Since the end of October and the election that screams "voter fraud" and "voter box hacking" there has been a lot that i've wanted to say. Unfortunately i work two jobs and it takes a migraine to get me to rest. I survived Christmas but my thoughts never made it from my brain to a computer screen through my fingers until now.
There is something rotten in the state of the United States of America. I have been living with hope that things would change in 2013, but now i know that the fight has only just begun. Something needs to change, and part of that something is me. I've been hiding and waiting as much as possible, licking my wounds and biding my time. I've been doing it for fourteen years and it's time for it to stop. It doesn't matter if i ever feel the Holy Spirit again, what does matter is if i fail to serve Him. I'm not a journalist, i have a bias, and i am tired of being silent. So my first resolution for 2013 is to write more. I am struggling when trying to write fiction, i don't know if i can ever recover what i lost during the time i had Bell's Palsy. But i will persevere and maybe someday the words will reconnect with their definitions and i can reach my creative urges outside of the dreamscape. In the meantime i hope to blog with new purpose and stand for truth even if it is too late to make a difference.

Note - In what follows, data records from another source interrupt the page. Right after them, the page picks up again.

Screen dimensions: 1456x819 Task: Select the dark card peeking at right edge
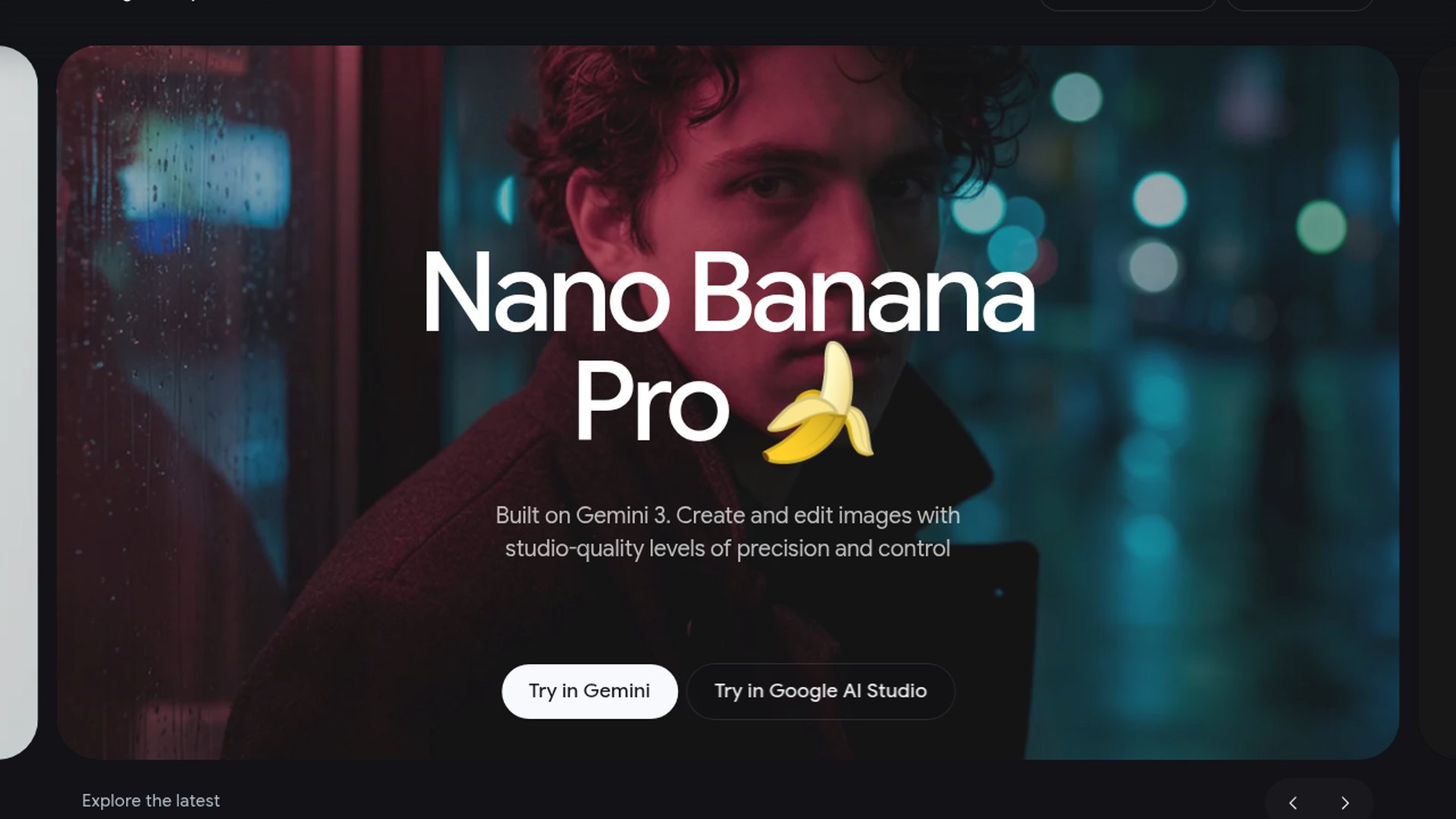click(x=1437, y=402)

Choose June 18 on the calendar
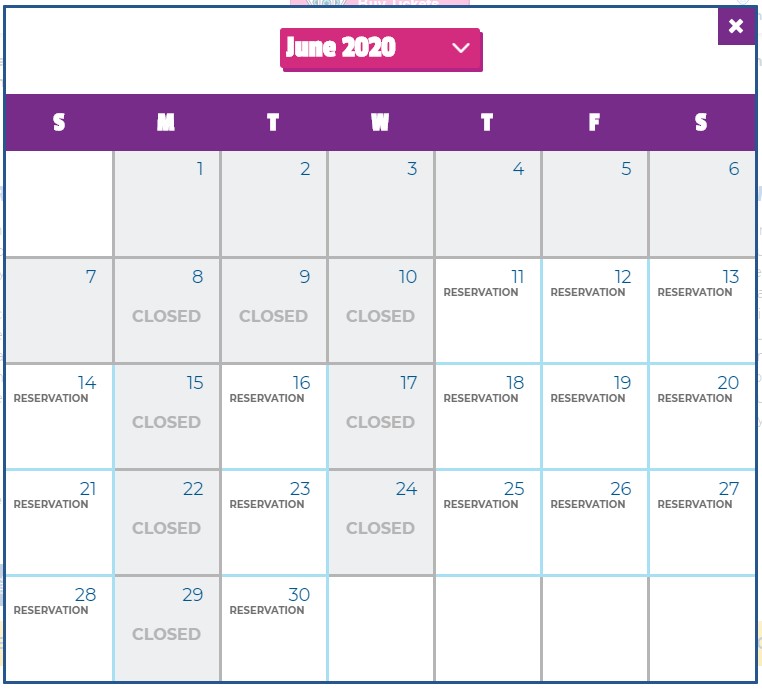click(488, 416)
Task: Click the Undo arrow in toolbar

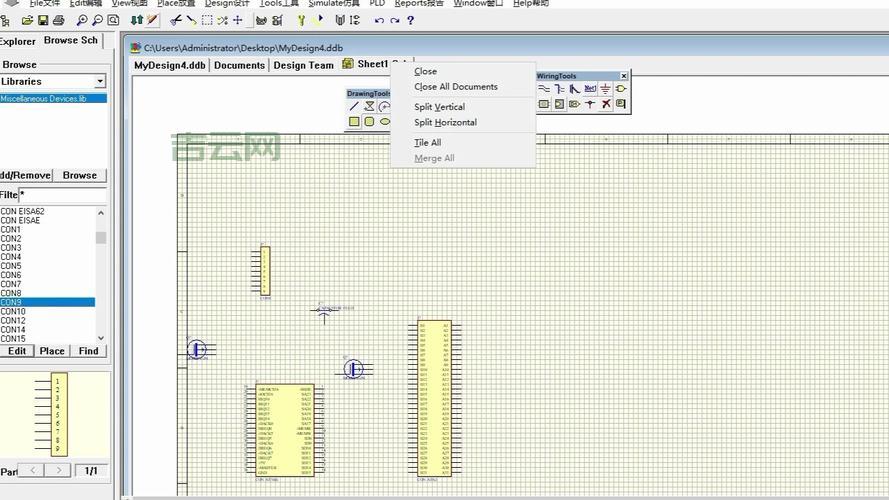Action: pyautogui.click(x=379, y=20)
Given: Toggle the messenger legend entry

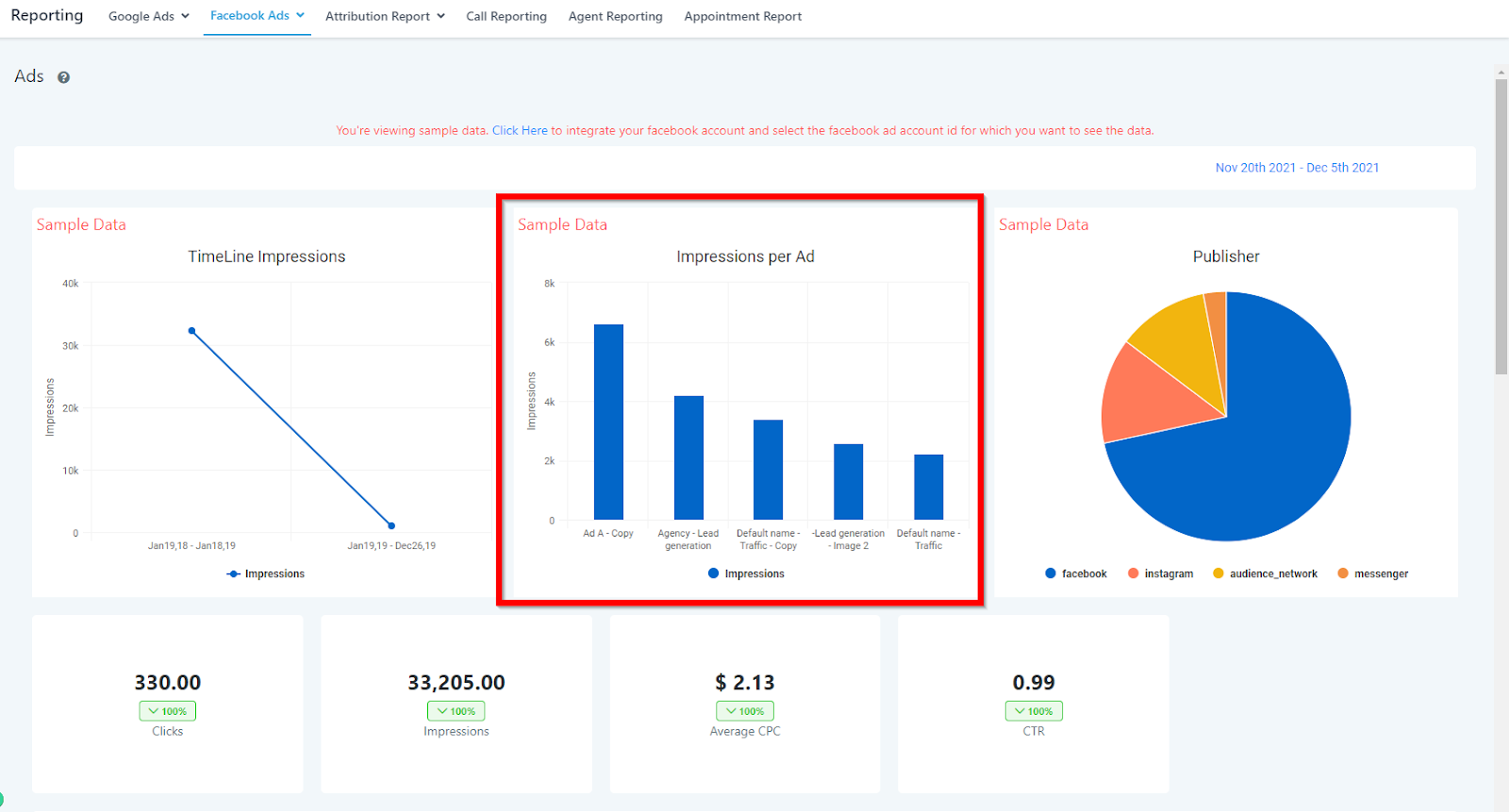Looking at the screenshot, I should pos(1373,573).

Two of my causes are not really my own. Right now it looks like freedom of education and freedom of medical choice are in jeopardy. I'm still considering becoming a doula...or even a midwife. Even if i never get married or have children i still think that a woman's reproductive rights are important. The way i see it, there are forces in the world that are doing everything they can to make it easier to get rid of "unwanted" children and harder to have wanted children. Furthermore, this election's results, whether they are legitimate or not, are very much a result of the mainstream media's failure to report important things and government schools' success in brainwashing America's children. My life is always going to be dedicated to strengthening education and birth rights. To both of these ends we need to make stronger families. I'm not a wife but i am part of a large family that's hurting right now. I don't know what i can do but i will be praying if nothing else.
This year i am going to take the plunge and go back to being barefoot. As a child i was barefoot as much as possible. Summers in Arizona i would go barefoot more than you might imagine, goatheads being more painful than hot asphalt to be honest. My feet are starting to get stronger even as they are starting to show the effects of being stuffed in shoes for far too long. Right now i am reading The Barefoot Book by Daniel Howell, Ph.D., and i highly recommend it. So in 2013 i am going to continue to wear Vibrams, flipflops, and Sanuks as much as possible...but i am considering going so far as going barefoot in public someday. It is perfectly legal, it might surprise you to know. My feet aren't ready for that yet, but they are stronger than they used to be. Right now i will continue to strengthen my toes and lengthen my achilles tendons. Hopefully there's also a way for me to strengthen my arches.
For the first time ever i intend to plant a garden. It will have to be in containers because the land here is horrible for growing anything edible, salty high desert. I might kill more than i harvest but i'm going to try to grow things. I'm also going to try to shop for organics and non-GMO items more often. And become more educated about food in general.
Lastly, i intend to arm myself and take a conceal carry course even if i cannot obtain a permit. I was taught how to shoot from a young age and have always been afraid of guns. I want to conquer that fear in order to defend myself and my family. At one time i wanted to serve in the military, but that was never possible because of my weight. I still want to hone the skills my father gave me and acquire new ones.
There are, or course, other things that i want to accomplish this year, but these are the main ones. I still dream of learning how to play the drums or a stringed instrument, for example. And another triathlon, a better job, are also goals that i am pursuing as much as personally possible. I have recently lost some weight, amazingly enough, but am also trying to embrace my more to love beauty more than ever before.
I hope all of my readers (whomever you may be) had a happy Christmas season and will be even more blessed in the new year.